Microsoft has released the February 2018 Patch Tuesday security updates, and this month's release comes with fixes for 50 vulnerabilities, along with additional patches for the Meltdown and Spectre vulnerabilities (ADV180002).
There are no Windows zero-days in this month's Patch Tuesday, but Microsoft has included patches for an Adobe Flash Player zero-day that came to light at the start of the month.
The Flash zero-day patches are bundled in ADV180004, which Microsoft silently pushed to users' PCs last week, on February 6, but which have also been included in the company's monthly security rollup.
February 2018 Patch Tuesday includes Windows kernel fixes
The vast majority of this month's fixes are Elevation of Privilege (EoP) vulnerabilities that will allow attackers with a foothold on the machine to gain SYSTEM-level privileges.

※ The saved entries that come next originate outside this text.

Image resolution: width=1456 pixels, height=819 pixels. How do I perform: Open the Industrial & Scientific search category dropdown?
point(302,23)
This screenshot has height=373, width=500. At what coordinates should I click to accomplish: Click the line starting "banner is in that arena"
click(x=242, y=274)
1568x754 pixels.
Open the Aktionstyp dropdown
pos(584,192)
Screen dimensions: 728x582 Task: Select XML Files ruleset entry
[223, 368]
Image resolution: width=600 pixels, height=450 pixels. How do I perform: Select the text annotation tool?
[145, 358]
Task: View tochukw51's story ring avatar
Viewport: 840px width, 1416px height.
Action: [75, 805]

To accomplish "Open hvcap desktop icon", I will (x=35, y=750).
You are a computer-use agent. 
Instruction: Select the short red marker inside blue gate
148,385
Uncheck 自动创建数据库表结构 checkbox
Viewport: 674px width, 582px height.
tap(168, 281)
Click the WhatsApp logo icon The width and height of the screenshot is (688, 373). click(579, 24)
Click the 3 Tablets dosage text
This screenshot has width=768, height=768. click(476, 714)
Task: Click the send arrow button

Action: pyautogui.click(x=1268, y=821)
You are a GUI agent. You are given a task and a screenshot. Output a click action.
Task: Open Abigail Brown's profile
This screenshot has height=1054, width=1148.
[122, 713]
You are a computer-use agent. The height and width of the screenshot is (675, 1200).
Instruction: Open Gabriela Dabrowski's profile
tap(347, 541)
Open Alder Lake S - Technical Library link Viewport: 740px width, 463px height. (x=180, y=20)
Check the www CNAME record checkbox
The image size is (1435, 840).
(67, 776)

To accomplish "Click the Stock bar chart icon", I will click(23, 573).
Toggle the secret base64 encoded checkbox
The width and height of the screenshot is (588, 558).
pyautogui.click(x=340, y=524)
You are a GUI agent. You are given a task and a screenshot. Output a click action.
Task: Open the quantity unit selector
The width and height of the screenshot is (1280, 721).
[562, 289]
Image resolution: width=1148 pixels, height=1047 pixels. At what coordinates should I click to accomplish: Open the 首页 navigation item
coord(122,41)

In addition, Microsoft also patched 11 bugs affecting the Windows kernel. Even if these are information disclosure and elevation of privilege issues, these bugs should not be taken lightly, as Microsoft expects threat actors to abuse these vulnerabilities in the future, most of them receiving an assessment of "Exploitation More Likely."
But there is also some good news. Even if details about a Microsoft Edge Same-Origin Policy (SOP) bypass technique (CVE-2018-0771) became public, the vulnerability was not exploited in the wild before Microsoft delivered a patch earlier today.